Interview of a Vlogger: A conversation with Graham Hughes on his found footage horror ‘Death of a Vlogger’

Graham Hughes is a Scottish filmmaker based in Glasgow. His third feature is Death of a Vlogger and it caught the attention of our podcast host Andy Connor.

Death of a Vlogger is a horror mockumentary/found footage film. It tells the story of Graham, a vlogger, who begins to encounter a supernatural force in his flat. He documents the strange occurrences and shares his investigation online.

The film played at FrightFest in London and has garnered praise from many in the genre. Andy reached out and asked if Graham would like to come have an informal chat about his work. A date was set and Andy and I sat down with Graham in Sloans in the centre of Glasgow for a ‘pint’.

It’s a pleasant evening, which is good as we’re sitting outside due to Covid restrictions. We order drinks. Graham gets a Guinness and a portion of loaded nachos as we chat a little about our respective day jobs, the trials of Covid-19 and how each of us has missed the greatest of all things – The Pub.

We order a second round of drinks and Andy asks Graham about Death of a Vlogger. Where it all started.

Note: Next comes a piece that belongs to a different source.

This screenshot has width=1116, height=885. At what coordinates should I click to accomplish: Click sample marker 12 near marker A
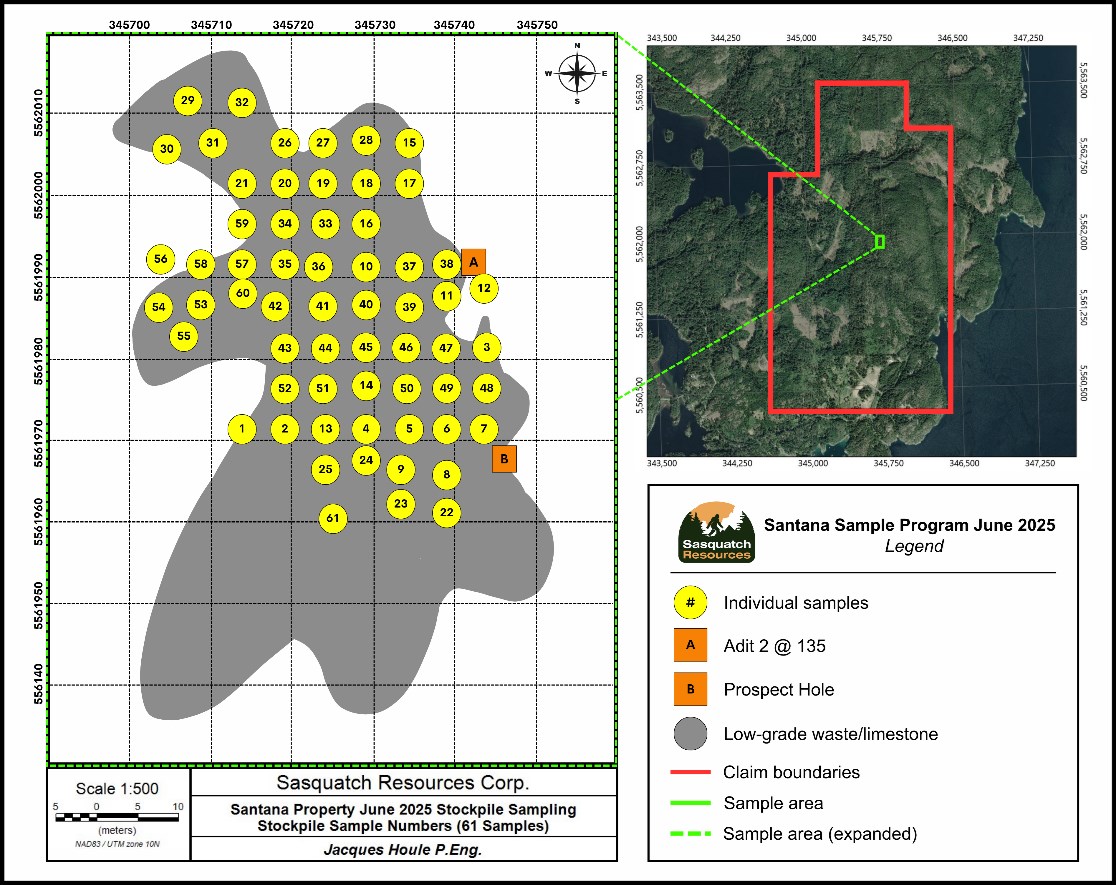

“Back in 2016 I was making a film called Evil Spirits. It was going to be my first feature, I’d managed to scrape together ten grand – which is still nothing, but at least it was a bit of money which meant people would get paid, there would some production value etc. We were due to shoot in February 2017 and, literally two weeks before the shoot, we had to pull the plug. Everything was going tits up. It was a complete disaster.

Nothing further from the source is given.